Laura Seitz‘ Bilderbuch ist ein Aufruf zum Hinsehen, ein Appell, die Schönheit des Kleinen statt des Großen zu feiern – und eine Bilderbuchhommage an Hamburg.
Leonie Vogt: WO IST DER BALL?, Kontakt und Jurystatement
leonie.vogt@outlook.com
WO IST DER BALL?
JURYTEXT: ANNA JANKE
„Wo ist der Ball?“ von Leonie Vogt ist ein Wimmelbuch, das mit eigenständigem Stil, feinem Humor und souveräner Bildkomposition überzeugt.
Wie es sich für ein Wimmelbuch gehört, ist jede Seite randvoll mit Details, überraschenden Szenen und kleinen Geschichten, die zum genauen Hinsehen und Entdecken einladen.
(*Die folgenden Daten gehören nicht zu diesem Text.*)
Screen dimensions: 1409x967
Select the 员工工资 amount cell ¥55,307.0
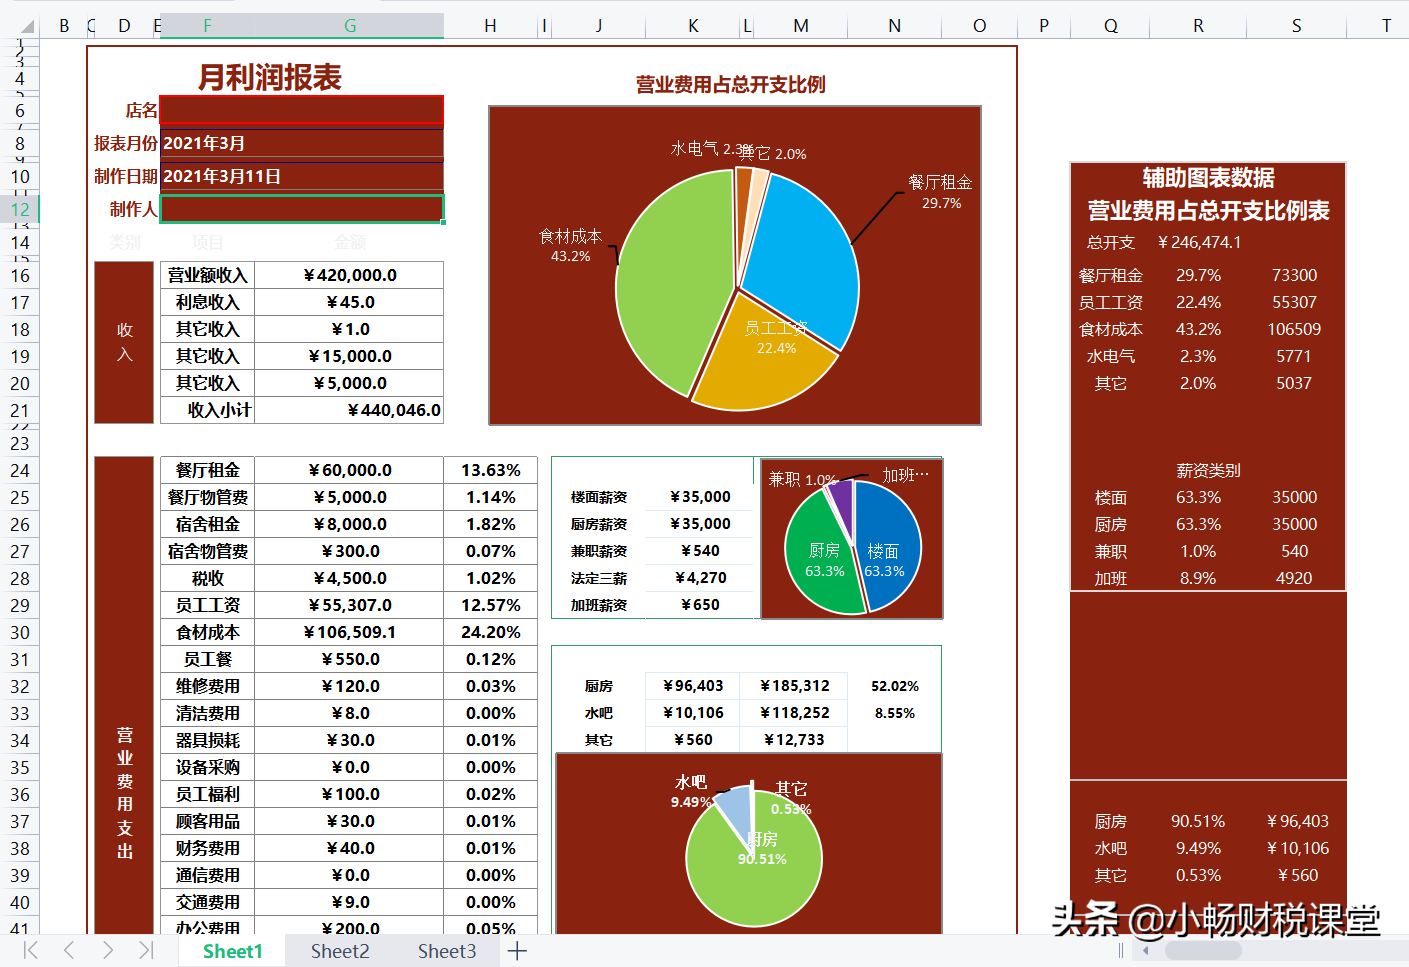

Doch statt der üblichen Überfülle an Kinderfiguren begegnen wir hier eigenwilligen Sportler:innen mit Charakter. Die Gesichtsausdrücke sind präzise, die Körperhaltungen voller Dynamik.
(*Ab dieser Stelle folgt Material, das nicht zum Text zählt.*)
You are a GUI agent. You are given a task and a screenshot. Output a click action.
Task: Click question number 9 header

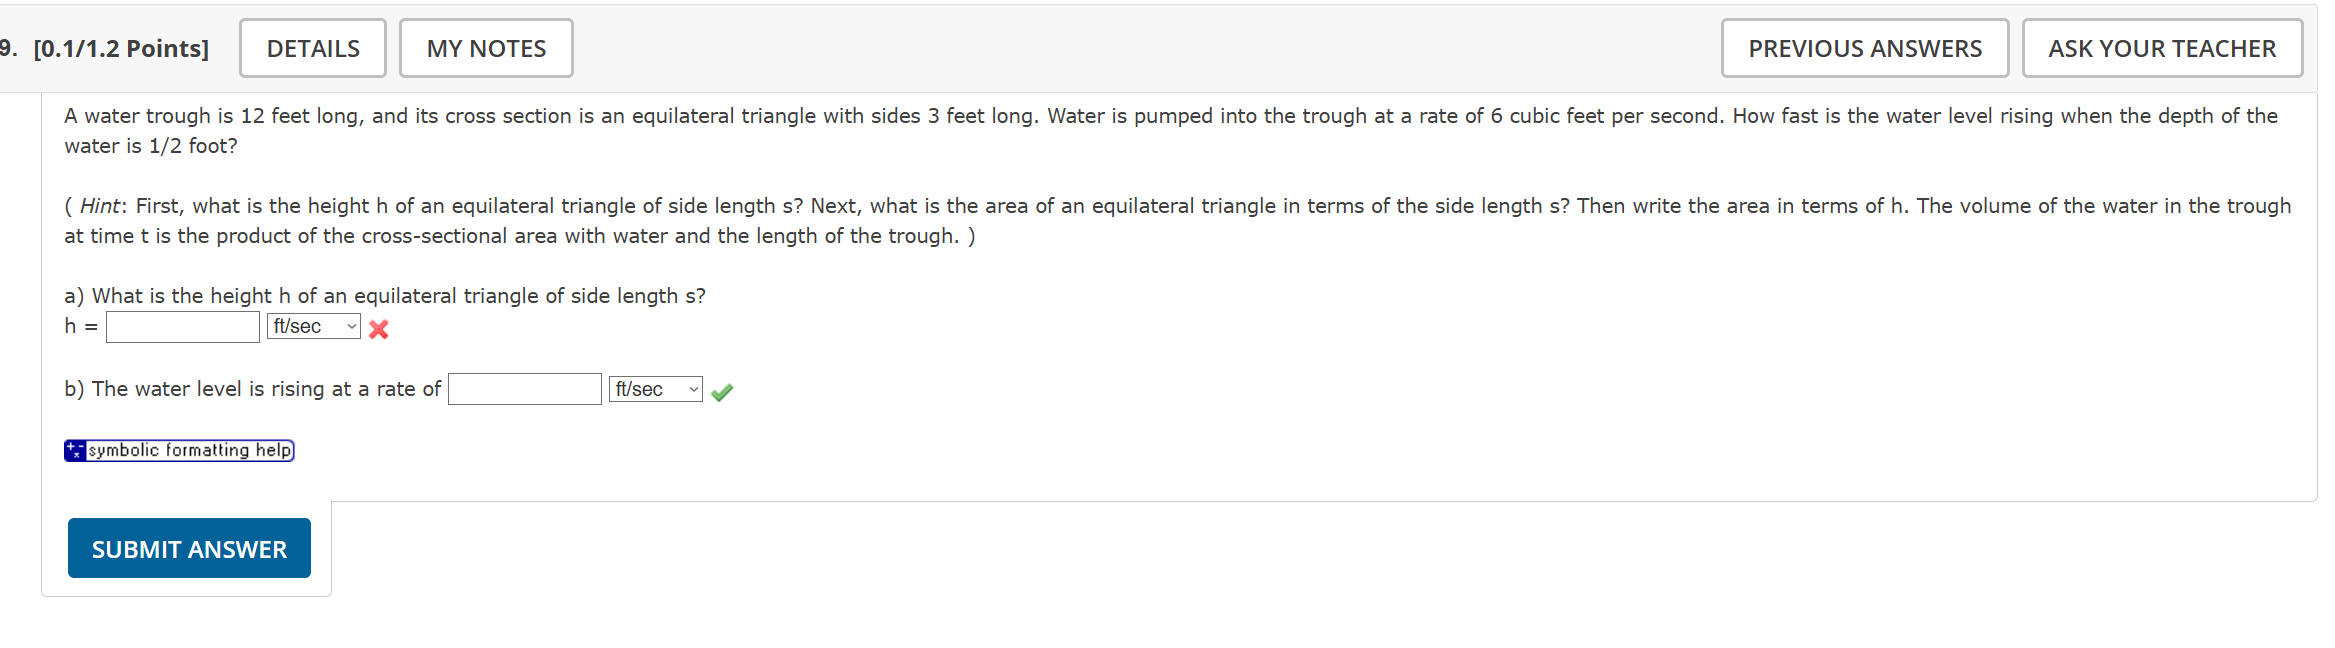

Die gedeckte Farbpalette, das klare Farbkonzept und wiederkehrende Muster und Formen bringen Ruhe ins wimmelnde Chaos, sodass das Auge trotz der Fülle entspannt auf Entdeckungsreise gehen kann – immer auf der Suche nach dem einen Ball. Monochrome Farbflächen, aufgebrochen durch rauhe, kratzige Strukturen und feine Linien, verleihen den Bildern eine ganz eigene Haptik.
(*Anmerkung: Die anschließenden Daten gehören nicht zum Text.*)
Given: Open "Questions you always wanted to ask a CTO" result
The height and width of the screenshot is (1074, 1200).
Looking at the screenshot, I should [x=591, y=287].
Die verschiedenen Ballsportarten sind ein kluges Vehikel für eine Fülle an Bildwelten, in denen es schräge Typen, fantastische Tiere und absurde Situationen zu entdecken gibt. Macht Spaß!
Diana Walter: BRACH, Kontakt und Jurystatement
info@dianawalter.ch
BRACH
JURYTEXT: ANNA JANKE
Mit „Brach“ legt Diana Walter eine Graphic Novel vor, die inhaltlich wie gestalterisch aus dem Mainstream herausragt. Im Mittelpunkt steht eine Kreuzkröte, die sich mit Witz, Selbstbewusstsein und einer ordentlichen Portion Sturheit weigert, wegen einer Baustelle ihren geliebten Flecken Erde zu verlassen – so stur, dass sie am Ende sogar vor Gericht landet. Die Erzählperspektive ist lakonisch, humorvoll und angenehm unbelehrend – und eröffnet so einen ganz neuen, überraschenden Zugang zum Thema Naturschutz und den Verlust von Lebensräumen.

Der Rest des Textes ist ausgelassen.